日時 2009年10月06日(火)13:30~
出席者 桜井 正光 代表幹事
小島 邦夫 専務理事

記者の質問に答える形で、(1)税制改正、(2)円高の企業業績への影響、(3)鳩山内閣の印象、(4)日本郵政の経営陣一新、(5)亀井大臣による「家族間殺人増加の経営者責任」発言、(6)民主党の亀井大臣への対応、(7)返済猶予法案、(8)国家戦略局(室)、(9)日本航空の経営再建、(10)行政刷新会議のメンバー、などについて発言があった。

Q: 今後本格的に進む税制改正議論について伺いたい。新しく設置された政府税調では、租税特別措置の見直しや暫定税率の廃止、一方で地球温暖化対策税を設けるなど、斬新なことをやろうとしている。経済同友会としては、来年度の税制改正をどのように進めたらよいとお考えか。

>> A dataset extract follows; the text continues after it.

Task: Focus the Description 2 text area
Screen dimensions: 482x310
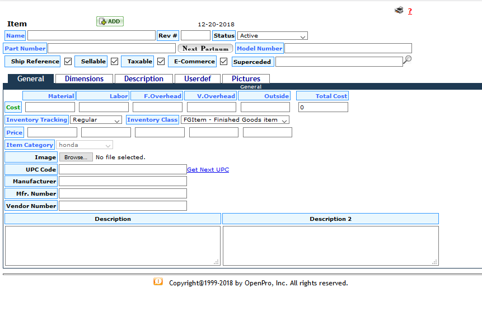Action: click(330, 246)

桜井: (2010年度の)税制改正(への要望)という切り口だけで(意見書を)まとめる予定はない。(税制は、)今後の日本のあり方(を決め)、各政策を展開する(ために重要な)ものなので、総合的な抜本改革が必要である。新政権として(主張している)「生活第一」を起点として必要となる税制(改正)だけではない。社会保障、地球環境、経済活性化など多方面での税制措置が必要なので、総合的に検討していただきたい。

日本の財政は非常に痛んでいるため、財政健全化という視点で必要な税制をとっていく必要がある。その中には、消費税の問題があり、先になるかもしれないが法人税の問題もある。これらを視野に入れた税制改革にしていただきたい。基本的には、国民の視点から、国民負担率の問題を外してはならない。

小島: 誤解のないように申し上げるが、経済同友会は、新年度の税制改正に向けた要望は毎年出していない。

Q: このところ円高傾向にある。為替の動向を踏まえ、企業の下期の業績に与える影響について伺いたい。

桜井: 輸出型企業やグローバル展開型企業は、(1ドル)95円程度、90~95円を基準においているので、90円台を割る円高の方向に向かうとダメージは大きい。(業績に対する)減益要素になり、非常に厳しいだろう。但し、為替の問題は私たち(企業)が人為的に処理できる話ではない。企業経営から見ると、一年以内で5円、あるいはそれ以上振れるのは厳しいので、為替は安定的な推移であってほしいと思う。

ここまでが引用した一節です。